What must be handed in is the entire listing, exactly as written, with no pictures.

§

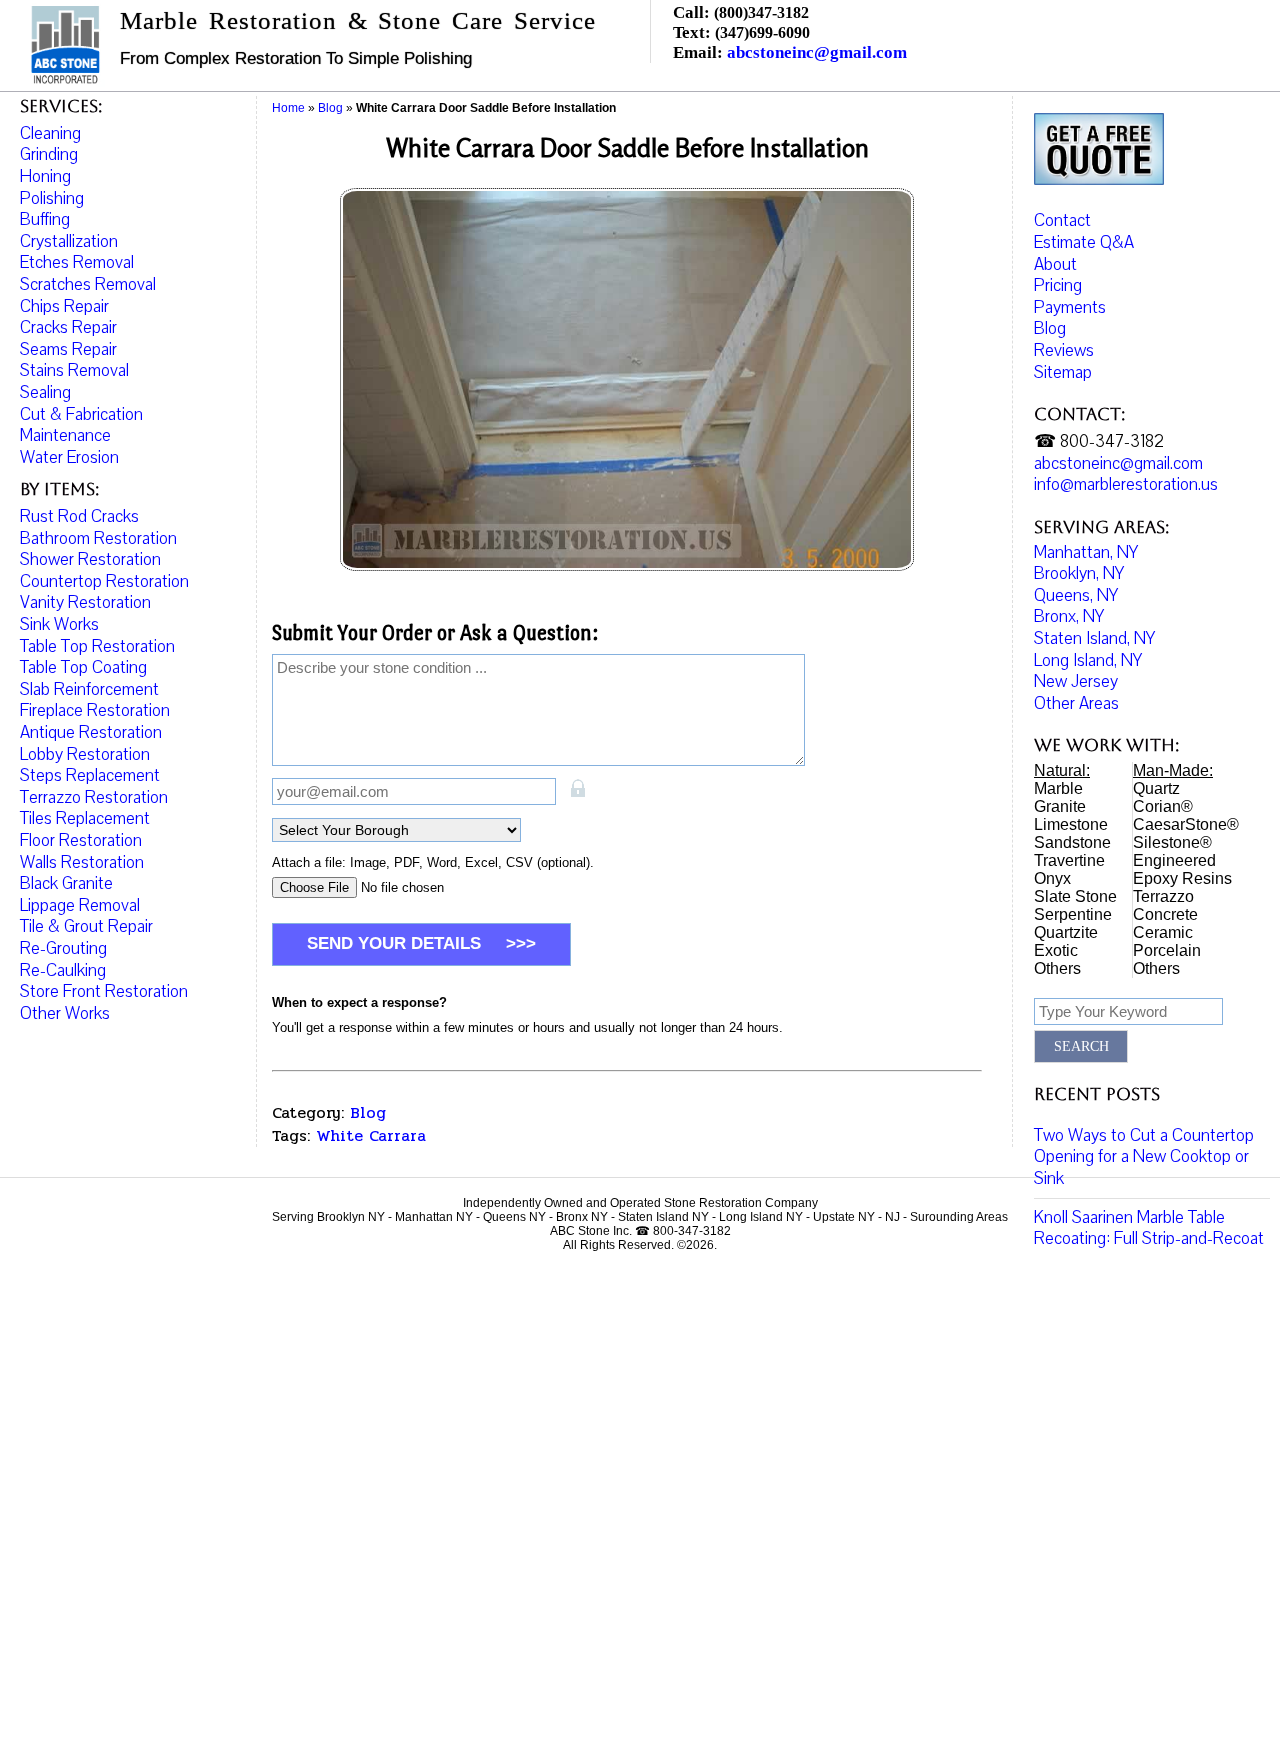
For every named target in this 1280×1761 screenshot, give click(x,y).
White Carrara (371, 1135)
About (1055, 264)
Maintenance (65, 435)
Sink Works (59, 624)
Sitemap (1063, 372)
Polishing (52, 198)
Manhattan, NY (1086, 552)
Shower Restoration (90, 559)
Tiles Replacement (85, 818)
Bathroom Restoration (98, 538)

§

• _WRITTEN REPLY_:
For every named target in this 1280×1761 screenshot, give click(x,y).
White Carrara (371, 1135)
About (1055, 264)
Maintenance (65, 435)
Sink Works (59, 624)
Sitemap (1063, 372)
Polishing (52, 198)
Manhattan, NY (1086, 552)
Shower Restoration (90, 559)
Tiles Replacement (85, 818)
Bathroom Restoration (98, 538)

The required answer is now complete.